**PASSAGE GIVEN**
>> Begin

This is where the picker needs work. 

There are plenty of men who want a real relationship with a lady. 

That nromally includes sex, but isn't anywhere near being all about sex. We bond emotionally through sex so it is a critical piece.

When my wife and I had drifted apart, she thought that about me too. It took me almost a year, but she understands differently too.

You have to believe in the goodness in people. If you only expect the worst in people, that is what you will find, whether it is actually there or not. 

And being bitter will only serve to push the good men away.

It probably feels scary, but you have to risk much to receive much.

Keep working on you. Keep working on softening your heart. You can do this!


----------



## Tomara (Jun 19, 2013)

I have had some good suggestions on reading material. Will head to Barns and Noble after work. Reading has never been a problem for me but writing things down has proven a challenge.


----------



## NoChoice (Feb 12, 2012)

Tomara,
Consider also how and by what criteria you "choose" the men in your life. Perhaps there is an issue psychologically that is causing you to choose poorly and allow men of lesser character to get close to you. With what you have endured in your life this is not outside the realm of possibility. By discovering this issue, if it exists, you may find that your choices in men yield better long term results. There are good men out here but maybe you just aren't looking with the right eye. Just a possible avenue to look into.

I can tell you this however, without trust and risk there can not be reward. I feel you just need a more critical eye where men are involved before you make the emotional investment. Keeping some guys at arms length is not a bad thing. I wish the best for you.


----------



## Flying_Dutchman (Oct 29, 2014)

Tomara said:


> Ah hell Flying_Dutchman you made me tear up. It's hard to stay on the soft side because it is an unsafe place.
> 
> I know I can not change the abuse in my life, it is what it is.
> 
> ...


You've updated just as I slunked off for a marathon sleep.

A serendipitous happenstance cuz I can't top the subsequent replies by FarsideJ and NoChoice,, or yourself, Tomara.

Everybody, while acknowledging your past, focused on your present and helping to repair present-day you.

>> End

**RECORDS SUPPLIED**
>> Begin

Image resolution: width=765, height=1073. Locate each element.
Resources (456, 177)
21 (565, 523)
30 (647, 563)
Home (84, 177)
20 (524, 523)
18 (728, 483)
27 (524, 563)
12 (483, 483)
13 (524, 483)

>> End

**PROMPT 1**
In the relationship forum thread, what does Tomara say has proven a challenge for her?
**PROMPT 2**
Carry the relationship forum thread forward from its last sentence.
The data has no connection to the forum thread.

**REPLY 1**
Writing things down has proven a challenge for her.

**REPLY 2**
Without that focus - in the right area - well meaning though these threads are, you end up with a 'shotgun approach' whereby you're trying to fix everything at once. The effect of that is confirmation of the BIG MESS that goes on inside your head,,, not knowing where to begin, how to unravel the entanglement of a million thoughts, and no light (hope) at the end of the tunnel.

A defensive wall is a good thing for everybody,,, when it's a wall. When it's a battlement, replete with merlons and crenels, archer slits and a portcullis, it needs a makeover.

This is a lil cheesy, but it's a point worth making. A lot of guys would run a mile from page 1 Tomara. Page 2 Tomara sounds like a sweetie by comparison that any guy would enjoy a date with. Yet, you haven't lost your armaments, you've just chosen not to fire them. No need to go to DEFCON 5 when DEFCON 3 will suffice.

Abuse, like bereavement and the pain(s) of infidelity, never goes away. 'Getting over it' is a misnomer. 'Coming to terms with it' is the more accurate key to recovery. Essentially, getting it out of your living room and sticking it in a box in the attic. It's still there, but not negatively impacting your day to day life.

When your present day life is going well, all the trauma boxes stay in the attic,, with their lids on.

So,, we can't fix your past but your present we can work on.

The tough bit lies inbetween Farside and NoChoice's replies. Are you escalating to DEFCON 5 inappropriately,, or is it appropriate because you're attracting the wrong types?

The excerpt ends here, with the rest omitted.